----- INFORMATION SHOWN
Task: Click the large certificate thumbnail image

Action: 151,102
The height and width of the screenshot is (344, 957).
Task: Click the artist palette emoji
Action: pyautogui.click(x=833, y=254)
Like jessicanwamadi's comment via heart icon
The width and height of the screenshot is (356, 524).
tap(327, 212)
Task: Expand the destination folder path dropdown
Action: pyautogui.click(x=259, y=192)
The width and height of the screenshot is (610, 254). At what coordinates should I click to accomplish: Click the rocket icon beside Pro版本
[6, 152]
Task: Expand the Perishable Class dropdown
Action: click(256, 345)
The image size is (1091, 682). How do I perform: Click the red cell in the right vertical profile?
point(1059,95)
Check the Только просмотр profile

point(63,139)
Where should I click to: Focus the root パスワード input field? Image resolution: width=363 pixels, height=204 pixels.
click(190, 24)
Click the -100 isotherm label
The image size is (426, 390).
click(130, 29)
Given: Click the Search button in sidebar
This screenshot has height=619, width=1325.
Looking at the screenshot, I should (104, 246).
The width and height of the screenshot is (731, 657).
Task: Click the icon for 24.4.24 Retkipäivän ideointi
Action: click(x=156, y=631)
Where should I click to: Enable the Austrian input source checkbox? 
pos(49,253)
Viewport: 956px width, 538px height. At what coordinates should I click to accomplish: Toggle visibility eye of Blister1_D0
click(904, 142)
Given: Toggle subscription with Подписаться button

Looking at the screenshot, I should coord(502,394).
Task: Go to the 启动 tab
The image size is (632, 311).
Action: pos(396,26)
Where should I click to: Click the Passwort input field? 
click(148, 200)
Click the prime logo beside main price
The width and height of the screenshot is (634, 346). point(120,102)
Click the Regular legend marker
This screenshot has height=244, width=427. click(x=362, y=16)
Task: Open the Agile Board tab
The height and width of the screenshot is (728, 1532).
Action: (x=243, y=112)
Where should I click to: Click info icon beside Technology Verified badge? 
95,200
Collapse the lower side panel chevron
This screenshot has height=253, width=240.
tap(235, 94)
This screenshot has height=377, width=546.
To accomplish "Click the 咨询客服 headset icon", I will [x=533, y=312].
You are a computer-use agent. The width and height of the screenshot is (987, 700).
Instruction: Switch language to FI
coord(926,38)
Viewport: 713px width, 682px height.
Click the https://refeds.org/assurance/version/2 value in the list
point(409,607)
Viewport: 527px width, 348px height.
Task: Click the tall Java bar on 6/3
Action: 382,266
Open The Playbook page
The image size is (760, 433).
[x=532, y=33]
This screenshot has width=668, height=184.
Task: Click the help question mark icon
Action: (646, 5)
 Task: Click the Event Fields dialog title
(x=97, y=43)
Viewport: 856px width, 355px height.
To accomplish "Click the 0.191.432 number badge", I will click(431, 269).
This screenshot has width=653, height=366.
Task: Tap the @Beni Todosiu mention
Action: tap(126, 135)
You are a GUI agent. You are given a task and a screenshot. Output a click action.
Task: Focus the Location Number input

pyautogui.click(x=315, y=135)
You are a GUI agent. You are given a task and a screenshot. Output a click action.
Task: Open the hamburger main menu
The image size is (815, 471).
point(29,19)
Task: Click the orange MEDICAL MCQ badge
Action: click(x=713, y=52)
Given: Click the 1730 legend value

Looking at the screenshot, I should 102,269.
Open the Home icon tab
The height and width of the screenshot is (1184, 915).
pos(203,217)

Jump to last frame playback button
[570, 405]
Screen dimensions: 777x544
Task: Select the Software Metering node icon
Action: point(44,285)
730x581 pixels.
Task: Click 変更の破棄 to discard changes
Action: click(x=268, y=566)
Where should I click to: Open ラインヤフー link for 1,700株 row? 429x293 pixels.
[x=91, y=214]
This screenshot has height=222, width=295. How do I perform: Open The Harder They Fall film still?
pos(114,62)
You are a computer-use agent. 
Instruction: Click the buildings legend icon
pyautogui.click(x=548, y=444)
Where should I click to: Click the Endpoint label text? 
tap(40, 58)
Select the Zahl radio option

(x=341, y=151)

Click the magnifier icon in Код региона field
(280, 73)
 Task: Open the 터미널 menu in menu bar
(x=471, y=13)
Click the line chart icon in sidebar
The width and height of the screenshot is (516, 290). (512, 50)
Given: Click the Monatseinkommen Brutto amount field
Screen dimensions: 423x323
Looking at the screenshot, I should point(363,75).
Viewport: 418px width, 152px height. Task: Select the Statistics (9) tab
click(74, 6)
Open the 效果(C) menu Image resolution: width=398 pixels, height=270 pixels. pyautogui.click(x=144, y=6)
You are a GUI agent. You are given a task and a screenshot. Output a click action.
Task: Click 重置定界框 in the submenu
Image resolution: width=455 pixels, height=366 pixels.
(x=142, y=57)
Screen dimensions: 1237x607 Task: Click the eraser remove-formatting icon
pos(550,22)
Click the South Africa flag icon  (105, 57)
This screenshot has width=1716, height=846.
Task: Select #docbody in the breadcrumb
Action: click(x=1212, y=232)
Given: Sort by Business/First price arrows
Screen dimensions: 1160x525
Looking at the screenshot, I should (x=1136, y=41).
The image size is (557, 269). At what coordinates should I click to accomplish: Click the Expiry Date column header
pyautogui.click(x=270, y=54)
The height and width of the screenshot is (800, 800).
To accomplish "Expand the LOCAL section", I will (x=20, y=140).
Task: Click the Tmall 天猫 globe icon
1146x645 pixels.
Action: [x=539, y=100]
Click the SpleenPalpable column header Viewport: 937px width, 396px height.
----------
INSTRUCTION:
Please pick out each row above that contains the word "Toggle" and copy those rows.

ANSWER IN FULL:
Viewport: 956px width, 538px height. At what coordinates should I click to accomplish: Toggle visibility eye of Blister1_D0
Given: Toggle subscription with Подписаться button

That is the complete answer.